Other urban locations on its radar include Amsterdam, Dubai, Edinburgh and Miami. “City hotels will see faster growth, because fundamentally there are more opportunities, more sites than airports,” Viriot said. The partnership will target all European capitals, with Viriot mentioning particular markets such as Barcelona, Dublin, Geneva and Glasgow, and countries including Italy, France and Spain. An approximately 280-room site has been secured in Edinburgh. “Outside of Europe, we will push growth in Asia. The Singapore hotel will act as an Asian flagship. Australia, Japan and Hong Kong are targets, as are the bigger markets of India and China, but you have enter those differently,” Viriot said.

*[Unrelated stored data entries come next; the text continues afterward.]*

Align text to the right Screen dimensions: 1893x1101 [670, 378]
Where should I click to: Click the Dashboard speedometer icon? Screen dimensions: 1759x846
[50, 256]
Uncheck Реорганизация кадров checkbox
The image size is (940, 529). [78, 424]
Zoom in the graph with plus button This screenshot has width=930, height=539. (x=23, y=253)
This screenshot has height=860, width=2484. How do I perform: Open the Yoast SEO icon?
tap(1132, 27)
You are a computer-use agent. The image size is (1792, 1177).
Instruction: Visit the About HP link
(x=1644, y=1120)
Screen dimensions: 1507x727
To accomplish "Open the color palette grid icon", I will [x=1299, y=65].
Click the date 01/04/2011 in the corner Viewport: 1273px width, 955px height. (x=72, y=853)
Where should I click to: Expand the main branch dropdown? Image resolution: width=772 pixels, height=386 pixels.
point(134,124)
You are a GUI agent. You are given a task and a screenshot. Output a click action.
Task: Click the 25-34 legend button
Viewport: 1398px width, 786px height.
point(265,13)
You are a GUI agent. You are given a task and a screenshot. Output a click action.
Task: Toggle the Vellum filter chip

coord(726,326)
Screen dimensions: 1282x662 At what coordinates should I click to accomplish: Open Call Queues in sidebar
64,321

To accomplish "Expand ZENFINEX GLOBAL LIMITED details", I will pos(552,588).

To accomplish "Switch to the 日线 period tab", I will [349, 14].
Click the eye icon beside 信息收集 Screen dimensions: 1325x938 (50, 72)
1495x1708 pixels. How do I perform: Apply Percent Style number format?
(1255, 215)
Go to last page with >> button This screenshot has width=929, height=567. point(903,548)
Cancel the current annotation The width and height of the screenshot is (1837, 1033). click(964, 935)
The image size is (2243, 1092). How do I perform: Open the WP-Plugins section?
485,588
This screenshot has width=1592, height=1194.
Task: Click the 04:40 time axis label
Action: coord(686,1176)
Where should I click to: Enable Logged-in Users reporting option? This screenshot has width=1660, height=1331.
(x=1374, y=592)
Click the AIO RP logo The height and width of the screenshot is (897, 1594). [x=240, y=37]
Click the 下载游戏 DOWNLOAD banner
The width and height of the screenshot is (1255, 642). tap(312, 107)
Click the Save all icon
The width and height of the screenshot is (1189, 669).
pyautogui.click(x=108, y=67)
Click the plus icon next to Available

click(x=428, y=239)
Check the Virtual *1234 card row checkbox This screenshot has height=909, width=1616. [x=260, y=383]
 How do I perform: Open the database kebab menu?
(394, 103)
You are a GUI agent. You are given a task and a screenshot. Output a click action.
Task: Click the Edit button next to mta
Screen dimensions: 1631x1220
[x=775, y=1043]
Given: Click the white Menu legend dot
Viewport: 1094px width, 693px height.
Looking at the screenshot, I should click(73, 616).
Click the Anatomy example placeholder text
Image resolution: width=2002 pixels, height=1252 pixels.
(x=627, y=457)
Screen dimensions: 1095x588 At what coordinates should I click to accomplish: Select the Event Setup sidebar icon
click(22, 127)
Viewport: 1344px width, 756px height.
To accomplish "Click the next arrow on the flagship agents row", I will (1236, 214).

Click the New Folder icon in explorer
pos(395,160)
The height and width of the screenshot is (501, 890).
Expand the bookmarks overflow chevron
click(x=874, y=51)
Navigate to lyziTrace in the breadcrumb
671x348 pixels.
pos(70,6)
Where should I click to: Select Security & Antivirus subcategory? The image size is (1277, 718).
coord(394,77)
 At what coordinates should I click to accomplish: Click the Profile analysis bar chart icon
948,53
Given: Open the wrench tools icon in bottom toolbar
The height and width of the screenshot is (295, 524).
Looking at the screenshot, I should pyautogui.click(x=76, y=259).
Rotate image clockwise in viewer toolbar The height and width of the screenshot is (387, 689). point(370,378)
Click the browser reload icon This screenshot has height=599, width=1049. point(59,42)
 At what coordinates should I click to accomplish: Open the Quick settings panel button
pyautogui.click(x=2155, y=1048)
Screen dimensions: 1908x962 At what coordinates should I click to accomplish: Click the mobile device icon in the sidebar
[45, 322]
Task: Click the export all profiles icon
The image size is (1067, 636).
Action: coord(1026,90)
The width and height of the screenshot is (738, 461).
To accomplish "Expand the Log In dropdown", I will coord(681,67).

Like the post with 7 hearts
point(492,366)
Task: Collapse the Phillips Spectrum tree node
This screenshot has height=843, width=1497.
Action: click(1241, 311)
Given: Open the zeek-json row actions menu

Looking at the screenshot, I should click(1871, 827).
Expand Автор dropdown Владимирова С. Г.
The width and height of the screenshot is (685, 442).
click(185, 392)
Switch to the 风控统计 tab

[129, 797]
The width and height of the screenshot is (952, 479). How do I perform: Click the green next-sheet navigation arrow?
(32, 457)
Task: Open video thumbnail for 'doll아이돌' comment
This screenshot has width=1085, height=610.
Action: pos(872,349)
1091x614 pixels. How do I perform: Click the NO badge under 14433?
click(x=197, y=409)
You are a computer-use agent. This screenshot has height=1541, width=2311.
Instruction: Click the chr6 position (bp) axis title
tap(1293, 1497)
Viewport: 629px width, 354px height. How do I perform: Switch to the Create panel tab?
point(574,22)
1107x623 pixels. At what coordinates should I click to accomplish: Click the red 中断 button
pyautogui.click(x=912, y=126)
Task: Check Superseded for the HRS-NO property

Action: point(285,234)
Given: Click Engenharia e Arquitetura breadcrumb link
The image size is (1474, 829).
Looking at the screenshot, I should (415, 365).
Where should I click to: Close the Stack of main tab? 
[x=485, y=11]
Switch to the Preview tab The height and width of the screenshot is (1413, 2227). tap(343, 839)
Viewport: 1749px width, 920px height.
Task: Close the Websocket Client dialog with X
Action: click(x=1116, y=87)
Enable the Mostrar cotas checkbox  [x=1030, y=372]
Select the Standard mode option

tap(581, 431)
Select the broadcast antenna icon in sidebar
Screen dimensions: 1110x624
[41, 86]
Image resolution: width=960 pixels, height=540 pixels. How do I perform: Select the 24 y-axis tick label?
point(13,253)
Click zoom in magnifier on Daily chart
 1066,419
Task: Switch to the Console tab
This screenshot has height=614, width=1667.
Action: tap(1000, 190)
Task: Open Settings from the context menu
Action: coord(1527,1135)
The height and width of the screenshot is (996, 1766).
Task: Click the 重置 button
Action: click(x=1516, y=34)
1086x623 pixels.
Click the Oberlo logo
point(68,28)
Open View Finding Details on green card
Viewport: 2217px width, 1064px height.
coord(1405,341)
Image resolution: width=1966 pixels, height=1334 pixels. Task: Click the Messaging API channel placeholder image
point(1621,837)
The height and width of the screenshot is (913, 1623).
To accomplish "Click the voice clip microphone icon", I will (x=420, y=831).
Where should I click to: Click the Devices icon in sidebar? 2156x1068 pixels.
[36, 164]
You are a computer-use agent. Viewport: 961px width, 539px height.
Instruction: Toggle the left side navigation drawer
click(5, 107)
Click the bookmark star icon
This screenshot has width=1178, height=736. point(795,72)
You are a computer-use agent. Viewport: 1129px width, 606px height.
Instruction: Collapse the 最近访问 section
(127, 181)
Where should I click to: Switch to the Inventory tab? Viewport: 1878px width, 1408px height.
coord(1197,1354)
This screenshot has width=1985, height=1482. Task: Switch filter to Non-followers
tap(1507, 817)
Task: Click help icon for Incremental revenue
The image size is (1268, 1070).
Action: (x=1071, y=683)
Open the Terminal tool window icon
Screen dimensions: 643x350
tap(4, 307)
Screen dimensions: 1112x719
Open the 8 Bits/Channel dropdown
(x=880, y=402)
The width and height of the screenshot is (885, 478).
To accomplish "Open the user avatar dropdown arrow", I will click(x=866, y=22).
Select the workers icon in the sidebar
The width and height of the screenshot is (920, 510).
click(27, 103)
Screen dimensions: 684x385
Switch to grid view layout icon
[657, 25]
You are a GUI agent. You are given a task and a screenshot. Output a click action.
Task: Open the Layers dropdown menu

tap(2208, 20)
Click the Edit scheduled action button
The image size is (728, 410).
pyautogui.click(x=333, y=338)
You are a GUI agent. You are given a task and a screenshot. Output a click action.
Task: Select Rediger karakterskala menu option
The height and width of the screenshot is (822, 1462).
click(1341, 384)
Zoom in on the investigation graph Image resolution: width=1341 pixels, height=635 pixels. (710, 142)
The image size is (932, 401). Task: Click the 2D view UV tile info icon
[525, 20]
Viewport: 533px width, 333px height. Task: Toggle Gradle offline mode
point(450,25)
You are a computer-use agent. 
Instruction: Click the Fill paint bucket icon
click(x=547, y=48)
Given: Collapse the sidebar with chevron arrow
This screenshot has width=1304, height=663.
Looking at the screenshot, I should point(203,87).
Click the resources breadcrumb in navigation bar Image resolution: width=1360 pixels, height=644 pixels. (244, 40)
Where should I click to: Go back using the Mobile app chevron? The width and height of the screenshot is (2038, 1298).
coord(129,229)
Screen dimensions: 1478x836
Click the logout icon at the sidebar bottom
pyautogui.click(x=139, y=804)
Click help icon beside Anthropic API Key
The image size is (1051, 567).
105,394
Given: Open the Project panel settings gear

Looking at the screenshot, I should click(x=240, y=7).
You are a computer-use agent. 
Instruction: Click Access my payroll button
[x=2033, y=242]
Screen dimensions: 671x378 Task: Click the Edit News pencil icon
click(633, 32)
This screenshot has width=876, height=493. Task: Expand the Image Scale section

He added the firm has installed Nikhil Manchharam as managing director in Asia, to spearhead development in the region.
“We also have a competitive advantage in the Middle East due to our investor base, and we will certainly grow there, but it is a smaller region, and we will not achieve the same scale,” he added.
Platform partnership
Viriot said SCG’s experience was equally important as its capital. “It is not just the money. We have access to a team of professionals to help us develop and expand and grow in new areas of distribution,” he said. “As important as the capital is the expertise, to help us build a better platform. This is important to owners, too, to see that we are more sophisticated.” “As a management company, we wish to remain asset-light. All owners are on a separate balance sheet, and we seek long-term management agreements, with the same approach across the world, which is a challenge,” Viriot said. Viriot added he hopes the firm can “crack Germany with (hotel management agreements) and SCG, but it will take longer.” He is confident. “It’s been an excessively interesting three years. We’ve brought in new talent and grown the company significantly, getting it ready for institutional capital. Now it is about expansion. I see 50 or 60 hotels within five years,” he said.